Caring for your Baby's Teeth
Right from the appearance of the very first white bud in your baby’s gums, tooth care becomes important. Your baby's teeth may be tiny and incomplete, but they are still magnets for plaque and sugar which can cause tooth decay in the early years.

Start Young

Oral health is essential for your baby, and it is never too early to start. Even a small baby with one tooth can have it wiped gently with a soft flannel if their gums are too delicate for a brush. Once the top and bottom teeth are in place, your child’s teeth are busy and taking a bashing from their new diet of solid, sweet, savoury and crunchy foods. If your baby is old enough to have two teeth in a row, they are old enough to get plaque between them. Flossing can also remove hard to reach plaque, but your child will need you to do this for them until they have the motor skills required to perform the task.
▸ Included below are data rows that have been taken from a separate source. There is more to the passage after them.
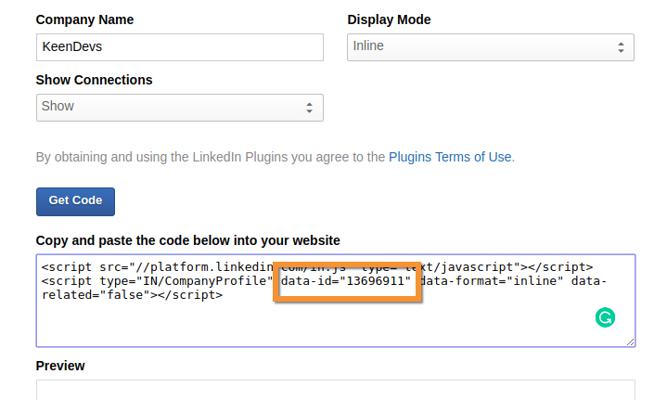Open the Display Mode dropdown

[490, 47]
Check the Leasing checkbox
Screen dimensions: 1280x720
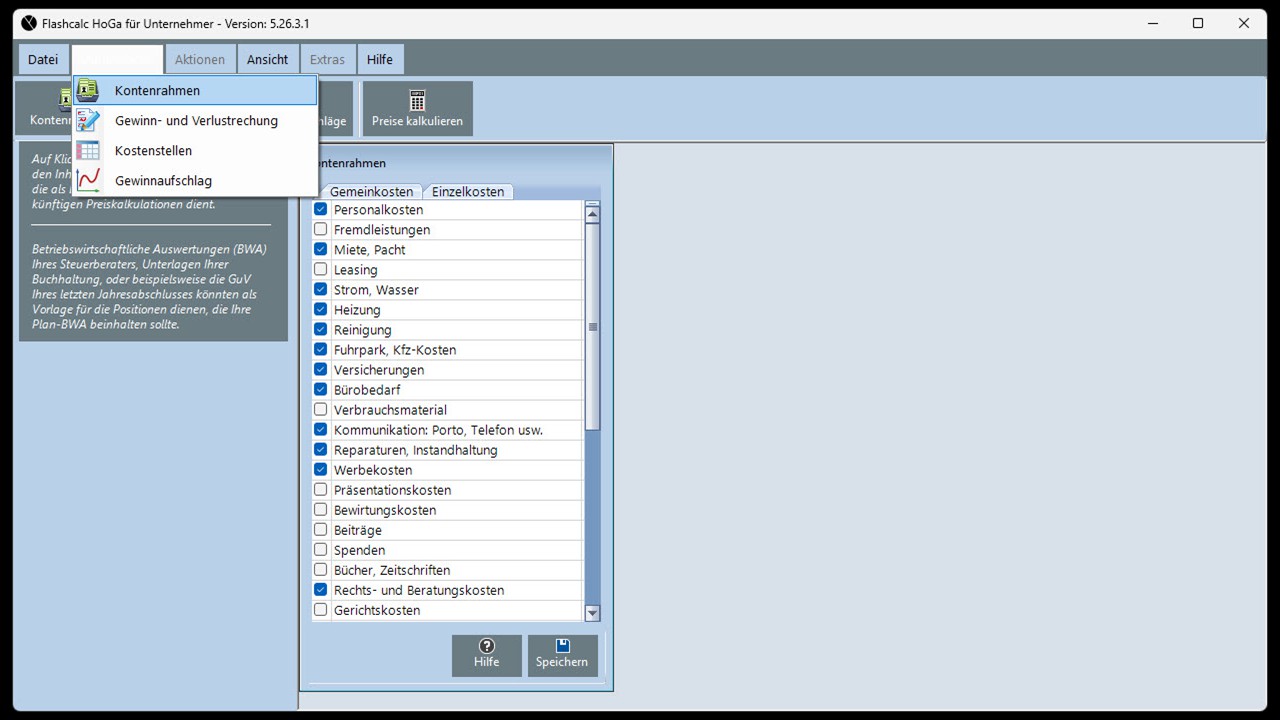321,270
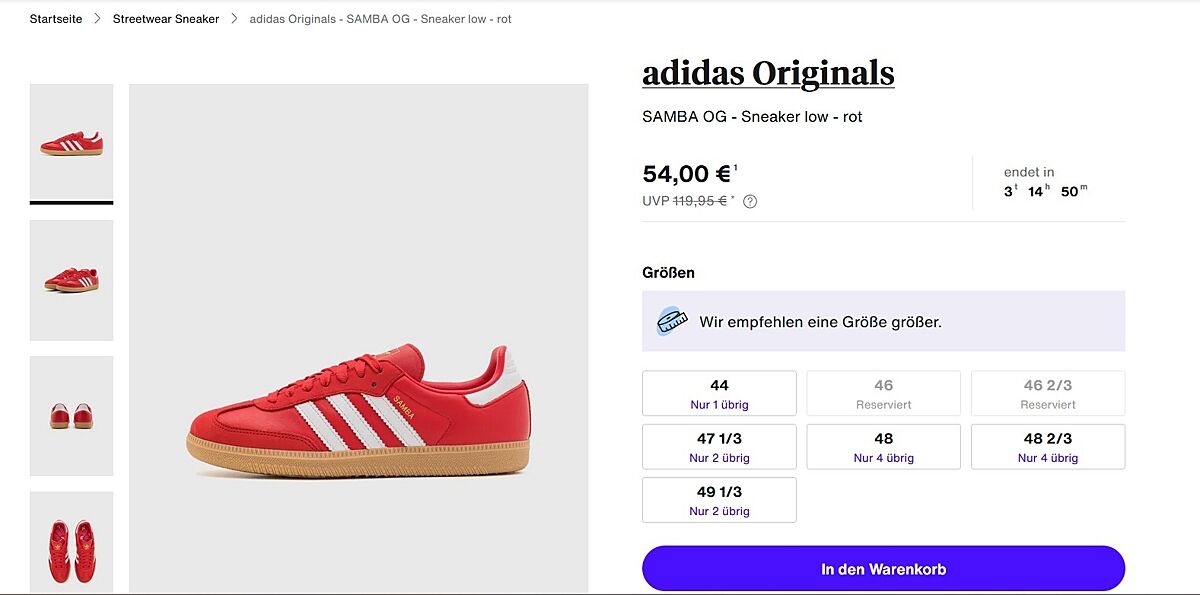The width and height of the screenshot is (1200, 595).
Task: Choose size 48
Action: point(883,447)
Regular brushing is advisable twice each day. There are many incentives available such as character toothbrushes and sugar-free toothpaste in differing flavours and colours. Junior electric toothbrushes are available and increasing in popularity. Once your child is old enough to spit, you can use fluoride toothpaste. Until then, there are many types of age-appropriate toothpaste on the market today.

Set an Example

There are several steps you can take to ensure your child enjoys good oral health. One way to do this is by setting a good example yourself. You can brush and floss with them twice each day and talk positively about it. For example, you can try saying, “I like that minty taste after brushing my teeth.” It's also advisable to take them along with you to the dentist from as early an age as possible so they get accustomed to the visit. Dentist appointments for children are recommended by age two in order to check that their teeth are growing correctly. With the right level of encouragement and positivity, your toddler will enjoy the dentist’s chair and may even get a sticker for his or her visit.

Avoid Snacks

Discourage snacks between meals as plaque can linger on teeth, even after a savoury snack. Sweets are better saved for an occasional treat rather than a daily expectation.

Cups and Bottles

Drinking from a bottle can allow the milk to pool in your child’s mouth. This in turn can erode teeth. Teaching your child to drink from a cup can benefit oral health long term. You can start encouraging them to do this from around the age of twelve months, or earlier if you feel the child is ready. Dentists advise against putting fruit juice or squash and cordials in a baby bottle as these sugary drinks will also pool in the mouth and affect your child's teeth.

Dummies and Thumbs

Whilst dummies can provide great comfort to toddlers, it is helpful to wean them off them by the age of two in order to encourage healthy growth of teeth. Sometimes dummies can cause front teeth to grow crooked. The same effect can be produced when children suck their thumbs. To encourage children to grow out of the thumb-sucking phase, techniques such as reward and praise and bitter tasting nail varnish can be used.